Parece que o Homem caiu no frevo mesmo; não apareceu ainda....

Divirta-se. amigo

Angela Ursa disse...

Olá, Silvio! Texto forte e interessante esse. Literalmente, o personagem "parou no tempo" e foi engolido por ele, envelhecendo sem perceber. Beijo da Ursa

Kalinka disse...

Olá Amigo Sílvio

Vim «espreitar» seu jardim de palavras, cheio de cores vivas neste início de Primavera.
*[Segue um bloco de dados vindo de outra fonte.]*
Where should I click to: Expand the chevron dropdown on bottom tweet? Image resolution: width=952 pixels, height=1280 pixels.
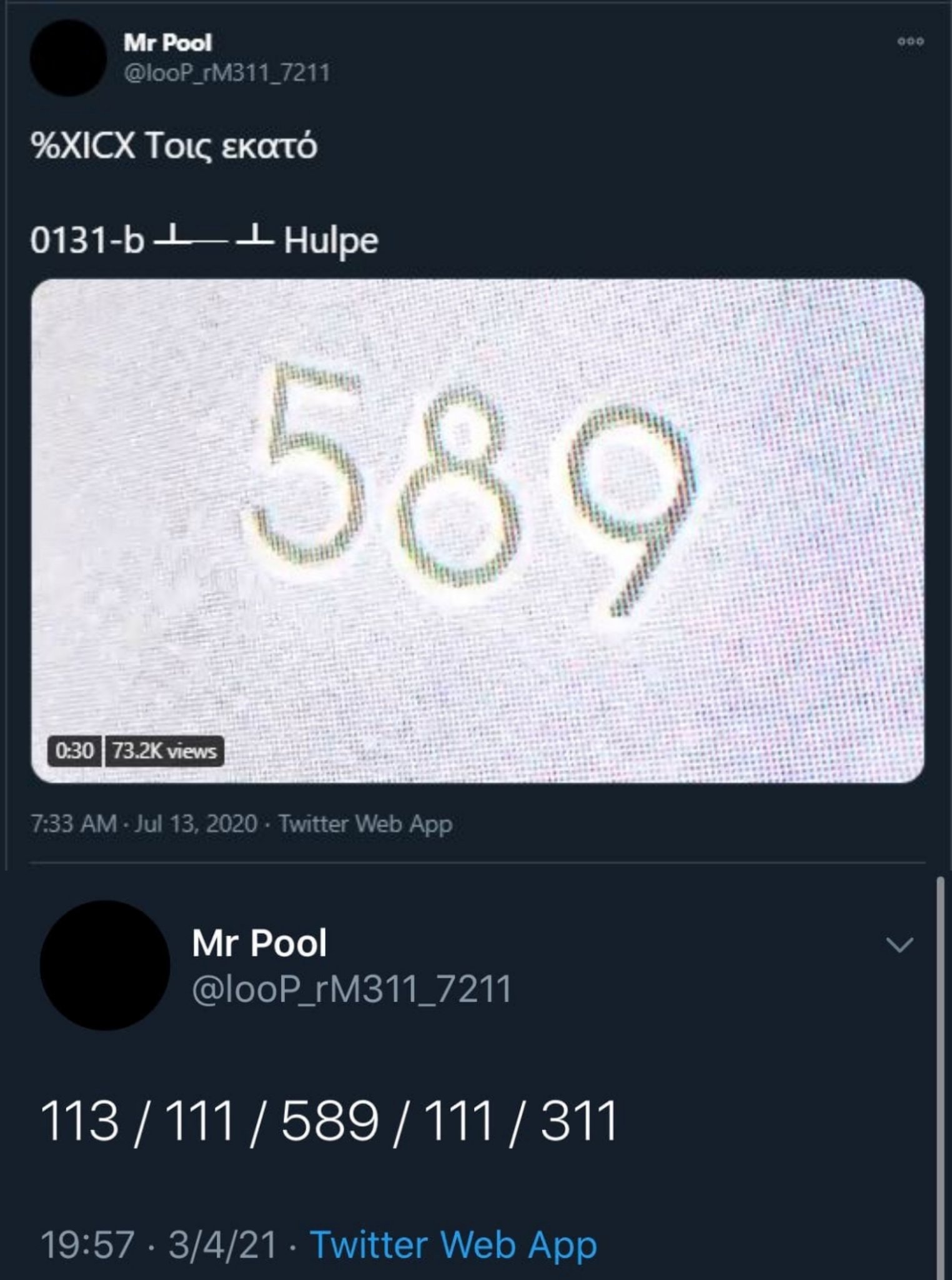[x=900, y=944]
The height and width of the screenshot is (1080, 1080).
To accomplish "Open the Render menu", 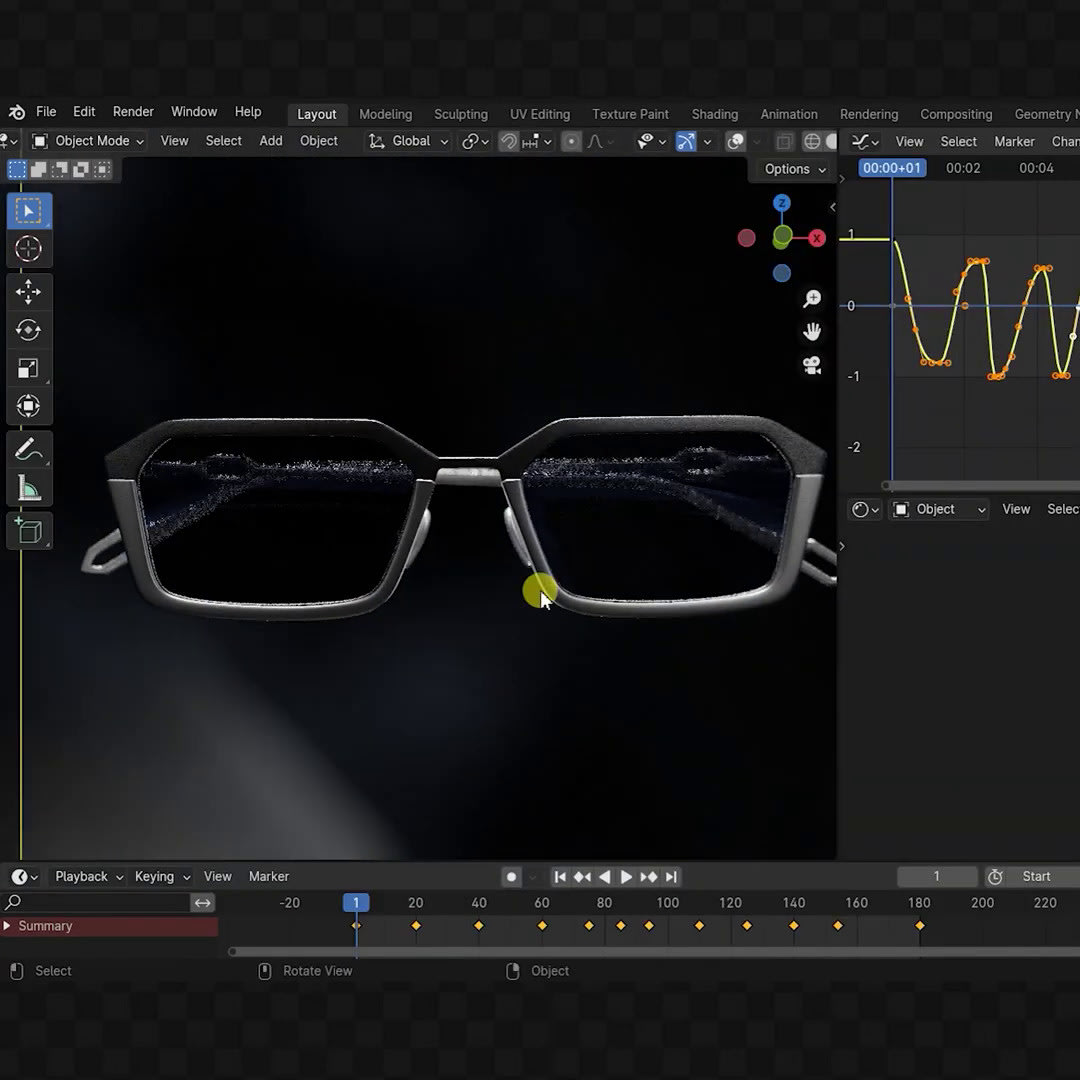I will (133, 112).
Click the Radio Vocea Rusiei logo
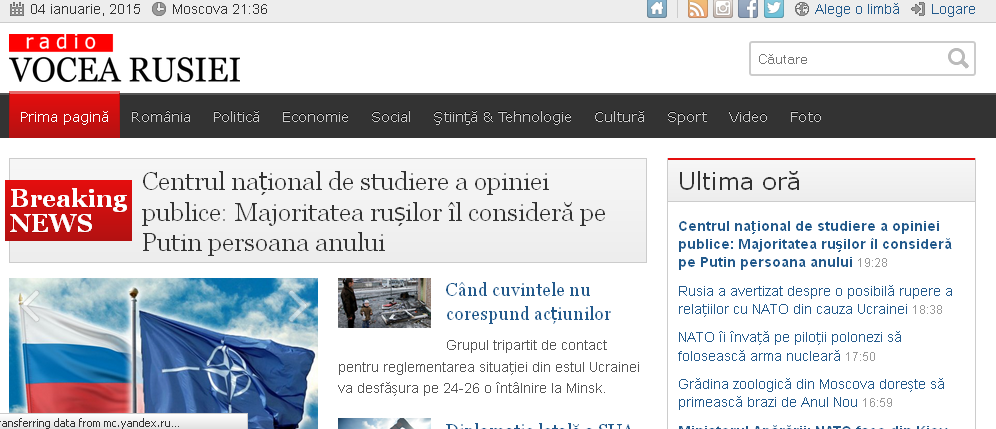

No kalinka, pode ver uma brincadeira que fiz, em forma de poesia para resumir o agradável jantar de Primavera que aconteceu na outra semana; seguidamente organizei uma festa de aniversário para o dia 19 de Abril, meu dia de nascimento e, neste momento estou recordando uma viagem que fiz na Páscoa de 2006. Todos temas muito variados e interessantes q.b.

Boa semana.
Beijos e abraços.

Moita disse...

"Parecia que tinha engulido um gato" legal!
Só tenho uma palavra pra esse conto. PERFEITO.

Parabéns

Abraços

Moita disse...

Estamos sentindo a sua ausência em novos posts.


Abraço

Lata Mágica Recife disse...

Concordamos com moita!!

Um abraço dos amigos da lata e um excelente fim de tarde.